The numbers are not generated on the client side. An enrollment packet is, containing biometrics and demographics, for which a number will be generated using biometric deduplication server-side.

The catch: only residents (not citizens) of India are authorised to have a number. Because one person technically cannot have more than one Aadhaar number (reality: ha!), the theory is that a government subsidy database needs one unique Aadhaar number per beneficiary.

This theory breaks down when you enroll an individual who does not need an Aadhaar number because they are not a resident. That number can be misused by another resident to get a second entry into the database, and it's a perfectly legitimate number linked to an Indian phone number that can receive an OTP and behave indistinguishably from a resident.

Fake enrolments are the equivalent of a hack of the US SSN system that would allow anyone anywhere in the world to make an SSN for themselves. What could they possibly do with that?

That is answered in the article

> B. Regunath, a software architect who led the team at Mindtree that worked on the project, said a web-based enrolment software for Aadhaar was not practical at the time because many parts of the country had very poor Internet connectivity.

Of course, anyone who put id generating software on these laptops with the expectation that it would somehow remain secret was being extremely foolish. The system should have been designed taking that into account.

Even then, they could have batched the requests for IDs on the laptop, and then submitted them daily/weekly by driving the laptop to wherever the internet is.

And of course, each such laptop must have a unique hardware key that would sign these requests, so copying the software wouldn't compromise anything.

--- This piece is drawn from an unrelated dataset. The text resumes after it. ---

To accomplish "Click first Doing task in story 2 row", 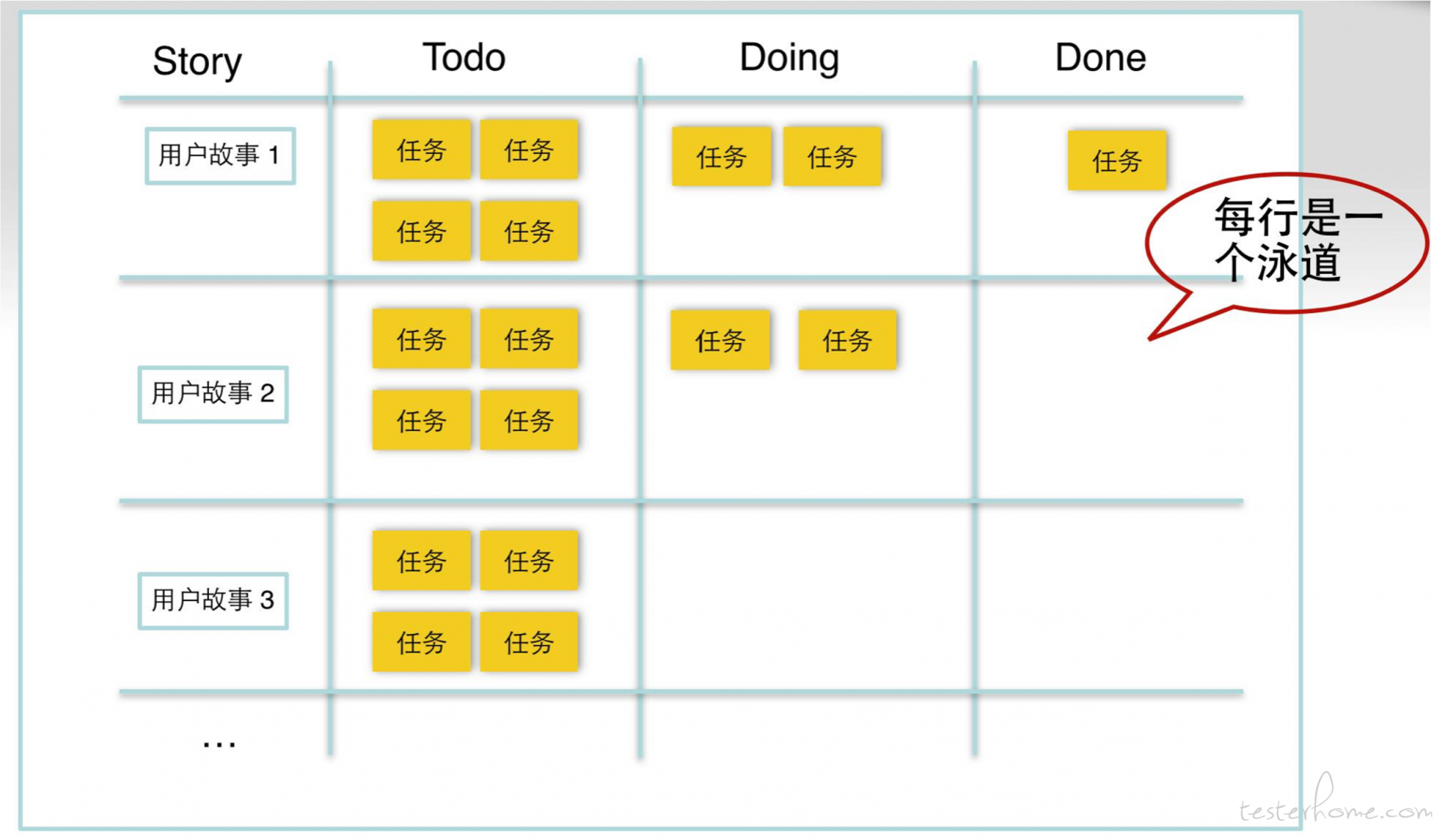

In a country of the scale of India, if your security relies on no laptop being compromised, you have no security. One is bound to be lost or stolen (or its user to accept bribes).
You didn't read my comment well. The security in my scenario doesn't rely on the laptop not being stolen. There's a hardware key. If it gets stolen, it gets blacklisted.
It will not work in India. The whole problem is that the govt pissed off the operators and incentivized them to create fake aadhar. He whole investment to setup aadhar enrollment centre was marketed as a good business which will make people decent sum of money. But that was a very optimistic approximate. Reality turned out to be far more different. Almost all operators went into a loss. To recuperate the losses, they started creating fake aadhar. Money earned for genuine aadhar is Rs. 20, vs Rs. 500+ for a fake aadhar. It was stupid for operators to not exploit the opportunity.

In this scenario a hardware key is not going to help. It'll only limit the ubiquity of the hack, but not much else.

You are assuming this is unintentional. Giving bureaucrats and criminals working with them power through incompetence of the central government ... forgive me for doubting that this was a design feature. It redivides the power between individuals and the state, including criminals working with (small parts of) the state. I believe anyone who can get a majority of 1.3 billion people to vote for him did not miss this.

I mean what's with the "Caesar can do no wrong" attitude on this site ?

States are evil. The best possible case is that they might be, at times, the lesser evil.